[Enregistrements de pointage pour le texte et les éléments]
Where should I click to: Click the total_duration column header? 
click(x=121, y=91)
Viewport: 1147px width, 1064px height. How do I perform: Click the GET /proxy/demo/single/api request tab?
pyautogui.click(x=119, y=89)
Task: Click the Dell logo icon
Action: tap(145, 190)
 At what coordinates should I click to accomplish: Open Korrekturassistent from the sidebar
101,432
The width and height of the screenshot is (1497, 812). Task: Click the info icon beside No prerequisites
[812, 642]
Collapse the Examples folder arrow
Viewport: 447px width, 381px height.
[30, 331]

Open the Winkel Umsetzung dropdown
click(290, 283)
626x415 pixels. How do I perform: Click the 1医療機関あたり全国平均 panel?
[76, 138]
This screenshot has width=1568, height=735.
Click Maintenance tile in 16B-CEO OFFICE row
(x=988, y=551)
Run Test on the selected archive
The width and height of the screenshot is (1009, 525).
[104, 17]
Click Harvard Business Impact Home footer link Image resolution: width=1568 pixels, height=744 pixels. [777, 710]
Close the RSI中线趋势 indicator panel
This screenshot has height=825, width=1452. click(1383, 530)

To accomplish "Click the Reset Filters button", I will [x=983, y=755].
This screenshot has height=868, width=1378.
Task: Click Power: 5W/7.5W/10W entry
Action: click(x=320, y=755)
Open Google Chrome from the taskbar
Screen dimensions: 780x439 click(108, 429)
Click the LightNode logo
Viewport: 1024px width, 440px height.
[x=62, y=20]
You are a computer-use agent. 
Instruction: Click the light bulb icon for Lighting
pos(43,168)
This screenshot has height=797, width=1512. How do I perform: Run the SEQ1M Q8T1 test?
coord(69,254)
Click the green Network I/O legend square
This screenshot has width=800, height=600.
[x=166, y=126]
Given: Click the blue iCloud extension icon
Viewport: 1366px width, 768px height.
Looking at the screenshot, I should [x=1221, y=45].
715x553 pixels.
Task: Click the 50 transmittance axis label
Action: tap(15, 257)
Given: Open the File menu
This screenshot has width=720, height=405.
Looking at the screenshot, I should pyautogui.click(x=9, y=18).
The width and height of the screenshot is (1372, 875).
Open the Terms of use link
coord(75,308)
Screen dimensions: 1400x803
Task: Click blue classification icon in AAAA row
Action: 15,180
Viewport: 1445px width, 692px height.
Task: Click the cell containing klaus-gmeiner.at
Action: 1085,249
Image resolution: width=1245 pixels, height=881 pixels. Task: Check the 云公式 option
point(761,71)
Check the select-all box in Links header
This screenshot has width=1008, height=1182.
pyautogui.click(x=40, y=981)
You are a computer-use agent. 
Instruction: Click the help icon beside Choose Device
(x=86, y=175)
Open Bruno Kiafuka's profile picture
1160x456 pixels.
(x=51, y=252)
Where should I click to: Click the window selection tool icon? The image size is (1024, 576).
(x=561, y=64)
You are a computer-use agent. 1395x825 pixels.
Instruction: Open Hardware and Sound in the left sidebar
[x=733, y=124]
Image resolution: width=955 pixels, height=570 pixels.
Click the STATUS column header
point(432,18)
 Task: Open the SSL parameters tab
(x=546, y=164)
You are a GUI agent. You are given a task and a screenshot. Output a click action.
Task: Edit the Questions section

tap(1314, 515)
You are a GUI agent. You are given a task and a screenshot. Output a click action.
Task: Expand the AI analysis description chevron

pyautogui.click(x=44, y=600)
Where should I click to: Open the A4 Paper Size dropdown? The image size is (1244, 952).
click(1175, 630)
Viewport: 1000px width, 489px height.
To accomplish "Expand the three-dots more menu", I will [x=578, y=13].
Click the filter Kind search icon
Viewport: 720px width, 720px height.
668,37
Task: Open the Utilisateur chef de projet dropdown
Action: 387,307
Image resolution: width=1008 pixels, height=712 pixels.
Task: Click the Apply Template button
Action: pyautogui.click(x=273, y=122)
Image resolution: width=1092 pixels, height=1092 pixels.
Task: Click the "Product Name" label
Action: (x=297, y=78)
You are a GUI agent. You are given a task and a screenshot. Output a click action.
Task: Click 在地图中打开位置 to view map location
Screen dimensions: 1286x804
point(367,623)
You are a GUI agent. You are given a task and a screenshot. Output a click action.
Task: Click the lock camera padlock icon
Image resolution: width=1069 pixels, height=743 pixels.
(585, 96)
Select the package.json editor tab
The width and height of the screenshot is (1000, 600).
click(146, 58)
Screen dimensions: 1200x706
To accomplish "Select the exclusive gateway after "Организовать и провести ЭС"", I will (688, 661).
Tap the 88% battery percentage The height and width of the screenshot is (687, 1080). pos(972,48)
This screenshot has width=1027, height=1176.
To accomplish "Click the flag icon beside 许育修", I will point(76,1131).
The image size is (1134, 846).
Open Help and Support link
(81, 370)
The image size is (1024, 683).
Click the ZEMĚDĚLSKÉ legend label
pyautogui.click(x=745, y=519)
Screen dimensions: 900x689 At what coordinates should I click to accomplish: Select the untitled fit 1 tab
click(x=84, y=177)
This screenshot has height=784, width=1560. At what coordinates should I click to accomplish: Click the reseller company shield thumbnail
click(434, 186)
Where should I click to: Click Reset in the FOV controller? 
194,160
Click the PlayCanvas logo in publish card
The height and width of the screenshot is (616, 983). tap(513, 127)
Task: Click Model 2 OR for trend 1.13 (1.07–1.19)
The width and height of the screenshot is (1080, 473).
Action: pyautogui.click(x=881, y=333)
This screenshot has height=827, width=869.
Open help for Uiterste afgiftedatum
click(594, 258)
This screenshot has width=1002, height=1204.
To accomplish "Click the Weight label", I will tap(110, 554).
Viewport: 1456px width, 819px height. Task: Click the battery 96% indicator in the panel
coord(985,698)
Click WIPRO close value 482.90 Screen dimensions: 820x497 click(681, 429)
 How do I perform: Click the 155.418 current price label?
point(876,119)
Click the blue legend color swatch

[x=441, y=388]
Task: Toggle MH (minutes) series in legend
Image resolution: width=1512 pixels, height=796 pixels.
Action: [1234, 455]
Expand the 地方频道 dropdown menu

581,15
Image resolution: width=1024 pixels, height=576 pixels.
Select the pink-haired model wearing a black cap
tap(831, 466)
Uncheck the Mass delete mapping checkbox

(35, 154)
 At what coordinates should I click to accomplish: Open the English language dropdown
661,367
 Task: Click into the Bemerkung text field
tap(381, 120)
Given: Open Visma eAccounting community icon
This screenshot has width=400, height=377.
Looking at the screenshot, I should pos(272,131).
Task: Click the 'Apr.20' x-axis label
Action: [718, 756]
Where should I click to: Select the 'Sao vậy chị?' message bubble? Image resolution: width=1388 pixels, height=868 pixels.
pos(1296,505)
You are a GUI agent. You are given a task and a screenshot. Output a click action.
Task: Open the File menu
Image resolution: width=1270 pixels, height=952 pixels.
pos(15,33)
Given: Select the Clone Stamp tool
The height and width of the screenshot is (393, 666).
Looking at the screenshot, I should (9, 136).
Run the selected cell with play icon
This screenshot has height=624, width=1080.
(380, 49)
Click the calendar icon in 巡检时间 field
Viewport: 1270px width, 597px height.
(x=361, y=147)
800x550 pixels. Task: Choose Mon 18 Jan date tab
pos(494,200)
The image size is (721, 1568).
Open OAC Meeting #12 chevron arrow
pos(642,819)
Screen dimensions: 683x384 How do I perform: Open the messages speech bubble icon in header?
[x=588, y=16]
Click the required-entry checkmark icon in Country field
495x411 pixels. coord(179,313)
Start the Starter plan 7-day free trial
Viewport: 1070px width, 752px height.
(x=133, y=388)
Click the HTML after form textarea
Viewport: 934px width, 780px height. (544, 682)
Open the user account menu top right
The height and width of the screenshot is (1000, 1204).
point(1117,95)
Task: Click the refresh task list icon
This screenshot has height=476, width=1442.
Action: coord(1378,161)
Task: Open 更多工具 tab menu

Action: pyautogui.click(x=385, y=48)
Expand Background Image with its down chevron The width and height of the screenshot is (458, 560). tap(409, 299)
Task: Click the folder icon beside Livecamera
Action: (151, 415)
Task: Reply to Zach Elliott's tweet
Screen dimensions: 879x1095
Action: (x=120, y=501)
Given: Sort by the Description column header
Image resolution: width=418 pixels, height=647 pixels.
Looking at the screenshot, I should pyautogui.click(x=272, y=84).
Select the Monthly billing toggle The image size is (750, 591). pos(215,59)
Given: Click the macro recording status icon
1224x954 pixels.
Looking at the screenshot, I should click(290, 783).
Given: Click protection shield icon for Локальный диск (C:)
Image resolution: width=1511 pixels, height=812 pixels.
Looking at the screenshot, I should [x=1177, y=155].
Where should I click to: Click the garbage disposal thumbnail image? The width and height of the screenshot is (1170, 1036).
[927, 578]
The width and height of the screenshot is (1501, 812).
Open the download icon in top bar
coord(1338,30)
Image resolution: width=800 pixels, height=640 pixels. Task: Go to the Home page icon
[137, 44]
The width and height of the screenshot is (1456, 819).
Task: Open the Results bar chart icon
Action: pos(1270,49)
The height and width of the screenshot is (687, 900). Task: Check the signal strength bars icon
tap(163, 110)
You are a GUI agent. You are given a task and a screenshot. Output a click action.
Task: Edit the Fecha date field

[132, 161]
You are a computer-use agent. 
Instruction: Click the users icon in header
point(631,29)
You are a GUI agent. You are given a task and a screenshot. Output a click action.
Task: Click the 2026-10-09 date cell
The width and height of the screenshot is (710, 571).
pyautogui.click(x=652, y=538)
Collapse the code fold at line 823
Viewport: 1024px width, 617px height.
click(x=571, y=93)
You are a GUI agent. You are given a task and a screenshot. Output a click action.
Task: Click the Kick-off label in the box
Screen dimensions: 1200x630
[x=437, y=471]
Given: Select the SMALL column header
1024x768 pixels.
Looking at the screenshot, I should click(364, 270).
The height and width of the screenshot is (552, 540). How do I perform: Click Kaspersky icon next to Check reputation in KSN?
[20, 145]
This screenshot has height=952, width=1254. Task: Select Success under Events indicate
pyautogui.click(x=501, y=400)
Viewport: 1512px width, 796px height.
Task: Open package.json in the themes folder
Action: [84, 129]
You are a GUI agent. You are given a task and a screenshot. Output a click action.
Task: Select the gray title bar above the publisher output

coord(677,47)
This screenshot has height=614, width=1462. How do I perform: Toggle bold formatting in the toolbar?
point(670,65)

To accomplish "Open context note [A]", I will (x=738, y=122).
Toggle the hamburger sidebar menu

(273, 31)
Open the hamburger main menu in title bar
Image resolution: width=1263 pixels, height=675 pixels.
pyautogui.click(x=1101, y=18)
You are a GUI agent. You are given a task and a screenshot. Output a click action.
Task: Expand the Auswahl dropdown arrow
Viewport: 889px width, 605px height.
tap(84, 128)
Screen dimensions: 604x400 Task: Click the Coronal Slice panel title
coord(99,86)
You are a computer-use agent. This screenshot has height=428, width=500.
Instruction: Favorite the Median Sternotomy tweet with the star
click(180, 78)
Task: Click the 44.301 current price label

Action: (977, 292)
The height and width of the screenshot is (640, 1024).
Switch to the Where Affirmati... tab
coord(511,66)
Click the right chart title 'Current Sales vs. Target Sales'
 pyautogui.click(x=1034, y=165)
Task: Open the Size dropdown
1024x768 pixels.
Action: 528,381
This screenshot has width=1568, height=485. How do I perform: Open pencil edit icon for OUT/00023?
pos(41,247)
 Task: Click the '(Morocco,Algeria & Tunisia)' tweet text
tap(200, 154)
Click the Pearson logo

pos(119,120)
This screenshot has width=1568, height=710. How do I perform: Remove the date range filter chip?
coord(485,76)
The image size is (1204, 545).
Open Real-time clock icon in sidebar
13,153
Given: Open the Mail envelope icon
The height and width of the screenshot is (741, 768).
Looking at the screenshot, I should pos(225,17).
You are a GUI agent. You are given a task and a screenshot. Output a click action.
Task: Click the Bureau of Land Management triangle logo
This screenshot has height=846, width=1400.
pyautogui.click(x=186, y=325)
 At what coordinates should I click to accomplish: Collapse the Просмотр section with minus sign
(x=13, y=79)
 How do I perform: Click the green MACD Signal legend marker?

OBJECTIF DE LA TÂCHE
Mettez à jour les lignes allant de celle qui contient « Where should I click to: Click the window » jusqu'à celle qui contient « click(1175, 630) » incluse, en remplaçant « Hardware and Sound » par « Hardware & Sound ». Ne modifiez rien d'autre et ne renvoyez que ces lignes.

RÉSULTAT DE LA TÂCHE
Where should I click to: Click the window selection tool icon? The image size is (1024, 576).
(x=561, y=64)
You are a computer-use agent. 1395x825 pixels.
Instruction: Open Hardware & Sound in the left sidebar
[x=733, y=124]
Image resolution: width=955 pixels, height=570 pixels.
Click the STATUS column header
point(432,18)
 Task: Open the SSL parameters tab
(x=546, y=164)
You are a GUI agent. You are given a task and a screenshot. Output a click action.
Task: Edit the Questions section

tap(1314, 515)
You are a GUI agent. You are given a task and a screenshot. Output a click action.
Task: Expand the AI analysis description chevron

pyautogui.click(x=44, y=600)
Where should I click to: Open the A4 Paper Size dropdown? The image size is (1244, 952).
click(1175, 630)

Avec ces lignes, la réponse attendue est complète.